The polypropylene catalyst in step a is a Ziegler-Natta catalyst having high stereoselectivity, which means a catalyst that can be used to prepare a propylene homopolymer having an isotactic index of greater than 96%. Such catalysts are generally titanium-containing solid catalysts, and the main components thereof are magnesium, titanium, halogen and an internal electron donor, wherein the internal electron donor can be at least one selected from diesters, ethers, succinates, 1, 3-alcohol esters and sulfonamides known in the art, and phosphoric acid esters and diethers are preferred.

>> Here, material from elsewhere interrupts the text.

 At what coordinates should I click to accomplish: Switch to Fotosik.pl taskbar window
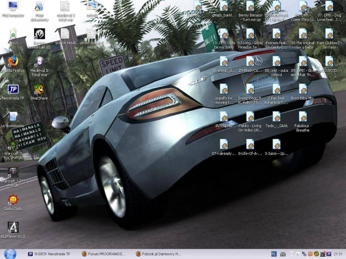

The organoaluminum in step A is not limited to any organoaluminum commonly used in the current polyolefin industry and commonly used, and is preferably at least one member selected from the group consisting of trialkylaluminums (e.g., trimethylaluminum, triethylaluminum, triisobutylaluminum, tri-n-butylaluminum, trihexylaluminum, trioctylaluminum, etc.), diethylaluminum monochloride, diisobutylaluminum monochloride, ethylaluminum dichloride and ethylaluminum dichloride.

The external electron donor in step A is preferably an organosilicon compound having the general formula R _n Si(OR') _4-n Wherein n is more than 0 and less than or equal to 3, R is selected from hydrogen atom, halogen, alkyl, cycloalkyl, aryl and halogenated alkyl, and R' is selected from alkyl, cycloalkyl, aryl and halogenated alkyl. Specifically, the method may include but is not limited to: cyclohexylmethyldimethoxysilane, diisopropyldimethoxysilane, tetramethoxysilane, tetraethoxysilane, trimethylmethoxysilane, trimethylethoxysilane, trimethylphenoxysilane, dimethyldimethoxysilane, dimethyldiethoxysilane, methyl-t-butyldimethoxysilane, methylisopropyldimethoxysilane, diphenoxydimethoxysilane, diphenyldiethoxysilane, phenyltrimethoxysilane, phenyltriethoxysilane, vinyltrimethoxysilane, (1, 1-trifluoro-2-propyl) -2-ethylpiperidinyldimethoxysilane, and (1, 1-trifluoro-2-propyl) -methyldimethoxysilane, and the like.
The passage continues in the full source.